Further, the use of this emergency tool occurs on different tracks, with its applicability varying by circumstance. For example, jurisdictions with more recent and more overt actions demarcating unambiguous attempts at discrimination by race will have a higher burden of proof in showing that intent differs from outcome. Note that there is a built-in scaling as well: the more homogenous nature of smaller jurisdictions makes mapping that involves unusual shapes, for example, more suspect and demanding a higher burden of proof.

As examples, Louisiana’s 2022 single M/M congressional and current legislative maps likely survive under this arrangement, because partisanship becomes a stronger affirmative defense in their drawing in an environment for decades lacking intended overt racially-discriminatory policy. By contract, DeSoto Parish’s drawing of a significantly higher proportion of M/M districts than minority population proportion for its police jury likely fails, as the greater homogeneity of communities of interest required a map with bizarre boundaries that splits Mansfield into more pieces than Humpty Dumpty.

Finally, the majority – especially Assoc. Justice Brett Kavanaugh, who voted in favor of giving race its preferential treatment previously but warned if a case like this came up that made justiciable the notion that the VRA was timebound he might take exception to its current robustness – hinted this very thing and therefore that the VRA’s implication that race could be used as a first among equals as a remedy was a wasting asset soon to be depleted.

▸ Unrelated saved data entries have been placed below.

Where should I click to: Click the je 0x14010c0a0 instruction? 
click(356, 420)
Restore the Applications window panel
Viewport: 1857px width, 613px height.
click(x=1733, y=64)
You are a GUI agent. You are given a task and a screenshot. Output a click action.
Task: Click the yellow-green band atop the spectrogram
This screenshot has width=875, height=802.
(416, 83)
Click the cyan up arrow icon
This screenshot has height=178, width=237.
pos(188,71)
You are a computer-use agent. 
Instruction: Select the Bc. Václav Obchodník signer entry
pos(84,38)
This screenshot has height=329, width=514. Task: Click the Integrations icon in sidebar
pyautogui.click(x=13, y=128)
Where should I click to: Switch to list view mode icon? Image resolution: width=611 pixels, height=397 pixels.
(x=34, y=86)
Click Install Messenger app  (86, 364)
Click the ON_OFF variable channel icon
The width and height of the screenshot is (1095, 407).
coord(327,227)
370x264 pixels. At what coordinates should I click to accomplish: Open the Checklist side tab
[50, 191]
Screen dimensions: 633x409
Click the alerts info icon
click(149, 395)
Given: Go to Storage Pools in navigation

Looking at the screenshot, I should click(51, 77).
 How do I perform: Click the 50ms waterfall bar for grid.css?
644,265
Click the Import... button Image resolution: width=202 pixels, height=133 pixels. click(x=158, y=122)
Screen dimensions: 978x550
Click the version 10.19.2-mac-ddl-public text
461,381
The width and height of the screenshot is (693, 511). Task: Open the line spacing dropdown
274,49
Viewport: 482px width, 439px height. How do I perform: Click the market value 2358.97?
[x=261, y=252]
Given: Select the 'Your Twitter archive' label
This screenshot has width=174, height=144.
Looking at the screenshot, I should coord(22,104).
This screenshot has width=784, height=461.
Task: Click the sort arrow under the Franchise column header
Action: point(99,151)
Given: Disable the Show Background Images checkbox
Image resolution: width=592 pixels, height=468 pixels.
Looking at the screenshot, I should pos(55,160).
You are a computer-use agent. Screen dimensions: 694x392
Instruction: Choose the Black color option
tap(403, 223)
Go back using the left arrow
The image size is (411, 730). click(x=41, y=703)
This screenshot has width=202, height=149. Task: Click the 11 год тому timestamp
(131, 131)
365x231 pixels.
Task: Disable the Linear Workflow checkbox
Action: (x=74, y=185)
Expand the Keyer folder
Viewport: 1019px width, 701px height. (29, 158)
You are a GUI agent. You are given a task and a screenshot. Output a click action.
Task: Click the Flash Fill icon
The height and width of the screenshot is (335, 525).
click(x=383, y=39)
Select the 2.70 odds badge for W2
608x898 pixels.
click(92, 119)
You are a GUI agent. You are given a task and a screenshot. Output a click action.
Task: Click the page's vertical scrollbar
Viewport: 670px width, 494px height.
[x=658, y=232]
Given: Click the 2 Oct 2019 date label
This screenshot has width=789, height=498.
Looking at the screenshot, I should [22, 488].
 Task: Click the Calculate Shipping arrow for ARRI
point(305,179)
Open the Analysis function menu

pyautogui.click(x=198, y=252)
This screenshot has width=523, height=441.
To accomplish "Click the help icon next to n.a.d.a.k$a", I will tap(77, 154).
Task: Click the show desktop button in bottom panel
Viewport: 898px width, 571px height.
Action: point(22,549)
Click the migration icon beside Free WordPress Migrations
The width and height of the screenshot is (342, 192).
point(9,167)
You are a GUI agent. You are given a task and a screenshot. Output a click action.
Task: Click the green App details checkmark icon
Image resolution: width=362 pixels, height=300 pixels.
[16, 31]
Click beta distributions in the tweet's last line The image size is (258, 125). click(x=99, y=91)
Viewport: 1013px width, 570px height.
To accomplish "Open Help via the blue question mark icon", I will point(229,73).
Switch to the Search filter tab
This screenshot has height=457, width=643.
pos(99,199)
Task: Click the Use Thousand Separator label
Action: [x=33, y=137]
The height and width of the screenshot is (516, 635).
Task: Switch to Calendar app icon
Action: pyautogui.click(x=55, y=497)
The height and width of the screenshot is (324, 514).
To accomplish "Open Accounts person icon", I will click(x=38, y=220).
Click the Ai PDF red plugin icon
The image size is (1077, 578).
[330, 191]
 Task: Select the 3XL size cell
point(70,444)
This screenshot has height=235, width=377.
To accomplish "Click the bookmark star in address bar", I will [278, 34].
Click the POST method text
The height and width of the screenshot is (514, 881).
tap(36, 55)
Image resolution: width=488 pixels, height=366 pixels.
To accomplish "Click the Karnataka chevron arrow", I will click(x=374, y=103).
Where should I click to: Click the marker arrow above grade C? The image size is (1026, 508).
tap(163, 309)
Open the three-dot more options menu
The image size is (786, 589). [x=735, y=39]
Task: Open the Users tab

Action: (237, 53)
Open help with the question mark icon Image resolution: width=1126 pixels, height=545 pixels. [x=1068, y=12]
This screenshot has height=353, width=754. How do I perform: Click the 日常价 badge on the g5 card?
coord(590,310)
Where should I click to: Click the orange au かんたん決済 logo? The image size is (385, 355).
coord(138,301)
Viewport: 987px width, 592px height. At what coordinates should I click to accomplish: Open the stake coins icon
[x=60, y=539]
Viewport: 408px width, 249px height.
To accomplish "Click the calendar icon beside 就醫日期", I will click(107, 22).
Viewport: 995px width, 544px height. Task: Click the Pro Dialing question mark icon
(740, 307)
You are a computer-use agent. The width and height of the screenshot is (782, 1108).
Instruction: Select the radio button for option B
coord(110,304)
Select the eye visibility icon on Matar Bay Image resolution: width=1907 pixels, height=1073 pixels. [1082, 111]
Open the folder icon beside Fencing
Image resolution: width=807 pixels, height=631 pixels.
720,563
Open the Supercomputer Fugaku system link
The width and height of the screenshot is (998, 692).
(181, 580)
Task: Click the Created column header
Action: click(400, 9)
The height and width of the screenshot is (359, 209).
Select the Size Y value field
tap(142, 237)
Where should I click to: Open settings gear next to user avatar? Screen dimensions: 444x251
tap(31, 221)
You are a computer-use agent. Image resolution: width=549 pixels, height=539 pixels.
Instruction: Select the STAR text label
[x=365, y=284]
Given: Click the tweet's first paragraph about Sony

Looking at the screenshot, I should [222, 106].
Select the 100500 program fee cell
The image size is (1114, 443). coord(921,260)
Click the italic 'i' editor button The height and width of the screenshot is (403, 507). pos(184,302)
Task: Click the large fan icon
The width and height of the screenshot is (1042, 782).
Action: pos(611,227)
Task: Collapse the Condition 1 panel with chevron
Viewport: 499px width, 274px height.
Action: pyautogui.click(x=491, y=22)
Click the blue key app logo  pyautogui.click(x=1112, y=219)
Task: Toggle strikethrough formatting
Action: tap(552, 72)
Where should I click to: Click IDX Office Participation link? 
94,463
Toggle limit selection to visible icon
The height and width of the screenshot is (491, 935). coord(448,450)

With Kavanaugh switching his vote on this basis, all in all the majority seemed ready to make the Kendian “the only remedy to past discrimination is present discrimination” dictum as it relates to Section 2 as rare as the left for so long claimed abortion should be, when of course in reality leftists wanted it on demand.

Using race and Section 2 that often, the gist of the questioning-and-answering of the hearing showed, looks to be on the way out, and not a moment too soon to dispel partisan political gains via mapping from hiding under VRA skirts.